The announcement earlier this week that the journal Cultural Anthropology was going open access in 2014 has generated a lot of excitement in academic circles.
Cultural Anthropology is the journal of the Society for Cultural Anthropology, a section of the American Anthropological Association. It is one of 22 journals published by the AAA, and it is widely regarded as one of the flagship journals of its discipline. The journal is edited by Charles D. Piot and Anne Allison, both professors of cultural anthropology at Duke University.
Here in the Libraries, we’re especially excited about this development, not only because it’s a great step in promoting broader access to academic research, but because we will be supporting the back end of the publication process.
In fact, this is the fourth peer-reviewed, open-access scholarly journal the Libraries are helping to publish. As part of a series of efforts at Duke to promote open access as an institutional priority, the Libraries piloted an open-access publishing service in 2011, starting with three journals: Greek, Roman, and Byzantine Studies (published in print since 1958); andererseits, a journal of Transatlantic German Studies; and Vivliofika, a journal of 18th-century Russian Studies.
The addition of Cultural Anthropology confirms the success of that pilot and takes the experiment to a new level. Cultural Anthropology is a major, high-impact journal read by scholars around the world. It is also one of the first flagship journals in the interpretive social sciences to transition to a fully open access model. (Although the push for open access has spread throughout medicine and the sciences, it has been slower to catch on in the humanities and social sciences.)
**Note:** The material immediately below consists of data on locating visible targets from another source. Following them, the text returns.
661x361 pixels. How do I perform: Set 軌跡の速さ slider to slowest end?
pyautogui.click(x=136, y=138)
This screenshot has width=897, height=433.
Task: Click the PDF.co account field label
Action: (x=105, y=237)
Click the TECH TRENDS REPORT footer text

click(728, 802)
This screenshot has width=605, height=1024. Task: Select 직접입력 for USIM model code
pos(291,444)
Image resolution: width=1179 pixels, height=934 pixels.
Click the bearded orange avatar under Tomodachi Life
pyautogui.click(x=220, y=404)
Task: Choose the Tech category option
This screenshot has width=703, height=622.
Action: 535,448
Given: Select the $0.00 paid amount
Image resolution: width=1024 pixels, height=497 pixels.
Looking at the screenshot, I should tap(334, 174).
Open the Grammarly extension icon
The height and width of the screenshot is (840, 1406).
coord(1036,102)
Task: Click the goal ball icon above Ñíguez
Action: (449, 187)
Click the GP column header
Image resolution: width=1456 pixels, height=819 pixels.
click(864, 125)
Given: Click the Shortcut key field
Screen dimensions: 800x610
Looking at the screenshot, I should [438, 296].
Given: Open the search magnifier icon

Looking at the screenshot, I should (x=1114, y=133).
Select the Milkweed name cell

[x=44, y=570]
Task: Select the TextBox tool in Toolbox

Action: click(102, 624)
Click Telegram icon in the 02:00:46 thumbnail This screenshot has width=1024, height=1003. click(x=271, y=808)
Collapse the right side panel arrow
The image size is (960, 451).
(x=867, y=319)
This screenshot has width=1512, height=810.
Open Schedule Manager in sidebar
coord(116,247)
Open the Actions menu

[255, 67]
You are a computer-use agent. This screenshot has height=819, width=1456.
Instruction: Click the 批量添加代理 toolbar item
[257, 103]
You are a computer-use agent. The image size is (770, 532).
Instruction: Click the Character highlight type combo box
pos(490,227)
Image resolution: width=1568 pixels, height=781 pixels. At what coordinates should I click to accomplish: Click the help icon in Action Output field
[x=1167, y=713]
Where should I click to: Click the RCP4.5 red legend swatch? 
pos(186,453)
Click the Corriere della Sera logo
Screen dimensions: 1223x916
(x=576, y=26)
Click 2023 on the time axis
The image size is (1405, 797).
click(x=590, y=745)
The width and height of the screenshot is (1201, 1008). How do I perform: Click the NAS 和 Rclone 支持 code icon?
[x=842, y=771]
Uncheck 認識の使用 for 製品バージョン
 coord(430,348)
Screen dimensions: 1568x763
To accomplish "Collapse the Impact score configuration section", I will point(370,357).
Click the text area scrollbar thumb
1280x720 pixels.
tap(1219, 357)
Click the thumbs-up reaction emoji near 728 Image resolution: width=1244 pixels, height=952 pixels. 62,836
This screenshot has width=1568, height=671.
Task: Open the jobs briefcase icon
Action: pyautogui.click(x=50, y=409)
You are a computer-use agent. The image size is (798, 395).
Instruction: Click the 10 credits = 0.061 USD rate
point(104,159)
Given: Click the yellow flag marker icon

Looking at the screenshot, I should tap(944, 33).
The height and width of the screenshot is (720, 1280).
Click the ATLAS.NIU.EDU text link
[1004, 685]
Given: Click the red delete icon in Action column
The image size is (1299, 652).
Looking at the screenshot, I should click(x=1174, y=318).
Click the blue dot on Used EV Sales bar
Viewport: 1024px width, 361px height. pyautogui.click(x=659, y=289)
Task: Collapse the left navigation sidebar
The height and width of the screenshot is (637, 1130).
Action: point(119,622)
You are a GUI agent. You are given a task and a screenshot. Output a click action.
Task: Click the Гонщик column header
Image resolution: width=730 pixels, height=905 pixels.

The Society for Cultural Anthropology recently redesigned the journal’s website, which will act as the front end of the online publication. (The new design nicely complements the print version distributed to subscribers.) But the back end of the editorial process will use a free, open-source platform known as Open Journal Systems that is hosted and managed by the Duke University Libraries.
The Open Journal Systems software was developed by the Public Knowledge Project, a partnership of Canadian and U.S. universities and libraries, specifically to manage the overhead of creating and sustaining academic journals. More than 11,500 scholarly journals currently use the software as their publishing platform.
Open Journal Systems is structured to help editors manage the publishing process, from receiving submissions to peer review, editing, layout, and publication. It allows both editors and contributors to track and manage articles as they move through the pipeline, so that the publication process is prompt, efficient, and transparent.
In recent years, as scholars have sought to increase the reach and impact of their work using new technologies, and universities and funding agencies have pushed for greater access to the research they support, open-access publishing has emerged as an alternative to the traditional fee- and subscription-based model of scholarly publishing, which limits access to those who can pay for it. “Libraries have always worked to increase access to information, and at Duke we’ve made a concerted effort to support emerging practices in scholarly communication,” said Paolo Mangiafico, Coordinator of Scholarly Communications Technology. “So we are glad to be able to partner with Duke scholars and their scholarly societies to experiment with new models to achieve these goals.”